You know those guys you see getting on planes with big shoulder bags that couldn’t possibly be made to fit in those little test boxes they put by the gates that everybody ignores? I’m one of them, for good reason: whenever I check luggage, something goes wrong.
Take yesterday, for example. I was out late Friday night, and we were scheduled for a two and a half hour layover in O’Hare airport in Chicago, and I just couldn’t cope with the idea of lugging my big bag all over that deeply unpleasant airport (about which more later). The larger of my two bags was just full of dirty laundry and conference give-aways, though, so I decided to check it. Even if they lost it, as I was almost sure they would, I wouldn’t be out much.
The airline gods found a new way to make this blow up in my face, though:
I booked my tickets through Air Canada, but the return flights were actually on United. Of course, the itinerary I got from Air Canada only lists the Air Canada flight numbers, not the United code share. But the itinerary gives a time for the connecting flight’s departure: 5:45. When we got to Chicago, there was a 6:00 flight to Albany, so I figured that was it.
It turns out, however, that the code-share flight was moved to 7:30. I found this out when I tried to board the 6:00 flight. Which wasn’t full, but they couldn’t let me on it because… I had checked a bag for the 7:30 flight.
To paraphrase Apocalypse Now, Never check a bag. Absolutely God damn never check a bag.
The extra hour and a half I got to spend in O’Hare was nicely emblematic of just how unpleasant modern air travel has become. It’s not just the intrusive “security” screening, it’s everything about the process. It’s like the airlines are working from some sort of demonic script to make the process of getting from Point A to Point B as soul-crushing and dehumanizing as possible.
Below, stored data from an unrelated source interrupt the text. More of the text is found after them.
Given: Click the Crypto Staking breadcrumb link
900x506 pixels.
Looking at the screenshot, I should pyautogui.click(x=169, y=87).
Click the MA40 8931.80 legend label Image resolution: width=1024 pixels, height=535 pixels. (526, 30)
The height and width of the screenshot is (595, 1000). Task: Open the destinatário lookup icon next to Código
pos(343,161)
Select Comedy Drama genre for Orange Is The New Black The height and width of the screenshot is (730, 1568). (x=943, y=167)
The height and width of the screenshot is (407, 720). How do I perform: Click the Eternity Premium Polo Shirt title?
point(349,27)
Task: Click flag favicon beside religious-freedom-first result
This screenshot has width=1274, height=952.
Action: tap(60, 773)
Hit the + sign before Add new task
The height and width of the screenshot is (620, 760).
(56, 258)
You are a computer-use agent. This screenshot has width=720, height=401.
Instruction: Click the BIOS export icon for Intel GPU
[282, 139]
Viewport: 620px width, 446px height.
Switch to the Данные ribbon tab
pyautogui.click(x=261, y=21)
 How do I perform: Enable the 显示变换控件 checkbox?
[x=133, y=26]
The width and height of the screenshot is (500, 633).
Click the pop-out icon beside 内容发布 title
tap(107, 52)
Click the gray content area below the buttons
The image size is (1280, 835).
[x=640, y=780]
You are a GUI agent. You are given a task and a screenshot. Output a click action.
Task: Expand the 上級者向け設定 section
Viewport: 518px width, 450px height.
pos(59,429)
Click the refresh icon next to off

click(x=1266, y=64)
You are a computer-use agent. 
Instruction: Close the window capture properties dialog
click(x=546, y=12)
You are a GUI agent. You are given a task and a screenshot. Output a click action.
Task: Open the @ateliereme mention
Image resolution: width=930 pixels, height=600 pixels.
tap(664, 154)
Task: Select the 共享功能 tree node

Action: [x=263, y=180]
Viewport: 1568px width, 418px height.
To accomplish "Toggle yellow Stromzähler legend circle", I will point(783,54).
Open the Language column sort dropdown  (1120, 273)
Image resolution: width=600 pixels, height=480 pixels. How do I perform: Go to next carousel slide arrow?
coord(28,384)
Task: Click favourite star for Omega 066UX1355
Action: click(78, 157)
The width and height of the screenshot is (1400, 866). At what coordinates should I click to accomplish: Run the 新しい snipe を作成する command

The obvious starting place is the seats, which are packed in tighter than ever, at a time when the flying population is fatter than ever. If I fly in a regular coach seat, I can either take an aisle seat, and spend the entire flight being bumped by passengers and flight attendants going up and down the aisles, or I can try to wedge my 6’6″ frame into a window seat, from which there is basically no escape in flight.
It used to be possible to get exit row seats and know that there would at least be adequate leg room, but in their effort to bring class war to the masses, most major airlines now reserve those seats for their “elite” passangers. They’re not available to schlubs like me, even though I actually need the room. In a charming new wrinkle, United now allows you to pay extra for “Economy Plus” seats (provided, of course, that there weren’t enough elite passengers on the flight to use them up immediately), so for an extra $50 or so I can buy myself barely adequate space for my legs, though there’s still the wearying process of wrestling for the arm rest, and getting whacked in the arm by the drink cart.
On the flight itself, there are no longer any real services. On the three-and-a-half hour flight from Calgary to Chicago, I got a bag of pretzels. The flight left at 11:45, so like everybody else, I had to buy my own food at the airport, and paid $6 for the worst turkey sandwich I have ever purchased from a professional food service operation. The four-plus hour flight from Toronto to Calgary offered food for purchase only, so I got the right to pay $5 for a pretty mediocre BBQ beef sandwich (which was the best of the available options).
And yet, despite cutting every imaginable corner and squeezing every nickel possible out of their coach passengers, the major airlines somehow still manage to lose money by the truckload. It’s hard for me to grasp the bottomless incompetence that this must require– given the number of fat and cranky people they pack onto planes these days, you’d think they could turn a profit just by accident.
On top of that, airports have gotten more unpleasant than ever. There isn’t a halfway comfortable chair anywhere in O’Hare, and there are only two places in the entire airport where you can sit down and get a meal. Neither of them is in the C concourse, so my dinner last night was food court Chinese eaten with inadequate plastic utensils while perched on the edge of a naugahyde plastic bench molded into a shape that can’t possibly be a comfortable fit for any actual human backside. They offer wireless Internet access, but not only is it $6.95 per day (which I would’ve paid happily yesterday– I paid more than that for the hotel Internet access in Calgary), but it requires you to download and install software in order to get it to work, and tehre’s not a chance in hell that I’ll agree to that.
Next year’s DAMOP meeting is being hosted by Penn State. I think I’ll be driving to that one.